*Dataset excerpts*:

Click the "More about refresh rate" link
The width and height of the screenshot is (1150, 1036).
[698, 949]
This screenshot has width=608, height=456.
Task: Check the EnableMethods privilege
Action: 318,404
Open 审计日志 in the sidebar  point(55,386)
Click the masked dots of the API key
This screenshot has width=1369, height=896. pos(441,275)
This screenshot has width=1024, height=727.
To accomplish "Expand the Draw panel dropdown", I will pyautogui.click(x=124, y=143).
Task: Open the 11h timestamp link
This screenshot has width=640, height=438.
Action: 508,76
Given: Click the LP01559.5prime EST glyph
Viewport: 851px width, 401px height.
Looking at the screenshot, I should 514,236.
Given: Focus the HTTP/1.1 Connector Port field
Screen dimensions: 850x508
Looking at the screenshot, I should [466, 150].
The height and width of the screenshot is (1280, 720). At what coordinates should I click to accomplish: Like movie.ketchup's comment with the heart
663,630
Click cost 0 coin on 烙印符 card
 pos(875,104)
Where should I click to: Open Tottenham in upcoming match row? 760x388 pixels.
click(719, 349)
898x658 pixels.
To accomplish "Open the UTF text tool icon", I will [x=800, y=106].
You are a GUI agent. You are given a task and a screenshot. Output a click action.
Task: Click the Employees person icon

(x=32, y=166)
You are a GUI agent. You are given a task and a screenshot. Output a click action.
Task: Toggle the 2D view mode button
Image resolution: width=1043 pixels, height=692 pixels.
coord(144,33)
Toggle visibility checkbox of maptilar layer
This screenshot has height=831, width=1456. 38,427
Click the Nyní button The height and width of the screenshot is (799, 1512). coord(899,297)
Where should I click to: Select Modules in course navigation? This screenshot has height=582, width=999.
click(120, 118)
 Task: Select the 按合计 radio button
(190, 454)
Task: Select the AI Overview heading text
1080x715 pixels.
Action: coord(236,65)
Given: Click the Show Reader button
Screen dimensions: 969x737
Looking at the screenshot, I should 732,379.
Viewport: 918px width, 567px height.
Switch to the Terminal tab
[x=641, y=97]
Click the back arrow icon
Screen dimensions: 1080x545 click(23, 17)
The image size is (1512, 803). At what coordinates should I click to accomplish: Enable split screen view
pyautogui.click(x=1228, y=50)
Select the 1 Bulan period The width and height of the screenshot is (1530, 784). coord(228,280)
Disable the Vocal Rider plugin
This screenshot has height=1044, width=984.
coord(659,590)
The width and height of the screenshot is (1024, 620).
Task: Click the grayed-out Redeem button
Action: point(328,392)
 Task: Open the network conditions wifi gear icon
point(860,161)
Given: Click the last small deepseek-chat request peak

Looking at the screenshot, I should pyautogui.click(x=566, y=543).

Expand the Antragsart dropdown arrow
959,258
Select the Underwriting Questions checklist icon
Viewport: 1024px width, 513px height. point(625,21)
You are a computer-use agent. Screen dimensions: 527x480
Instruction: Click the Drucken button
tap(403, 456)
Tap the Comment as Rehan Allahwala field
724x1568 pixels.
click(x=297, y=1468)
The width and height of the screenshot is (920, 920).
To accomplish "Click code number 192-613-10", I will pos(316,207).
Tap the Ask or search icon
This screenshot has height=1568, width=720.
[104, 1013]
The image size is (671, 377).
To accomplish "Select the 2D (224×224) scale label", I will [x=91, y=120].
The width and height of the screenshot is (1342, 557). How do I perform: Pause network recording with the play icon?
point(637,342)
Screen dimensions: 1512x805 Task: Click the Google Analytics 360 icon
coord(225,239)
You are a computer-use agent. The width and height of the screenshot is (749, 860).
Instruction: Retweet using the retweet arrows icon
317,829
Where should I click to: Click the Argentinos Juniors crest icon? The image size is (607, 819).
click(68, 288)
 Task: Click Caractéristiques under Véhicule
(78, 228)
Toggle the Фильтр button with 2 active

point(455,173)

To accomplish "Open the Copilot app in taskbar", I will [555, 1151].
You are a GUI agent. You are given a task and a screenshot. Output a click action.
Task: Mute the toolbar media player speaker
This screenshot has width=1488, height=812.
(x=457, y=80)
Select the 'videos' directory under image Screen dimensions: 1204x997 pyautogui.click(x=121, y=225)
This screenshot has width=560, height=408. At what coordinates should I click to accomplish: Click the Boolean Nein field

*What you will do*: All lines in the listing above that contain "link" should be shown.

*Answer*:
Click the "More about refresh rate" link
Task: Open the 11h timestamp link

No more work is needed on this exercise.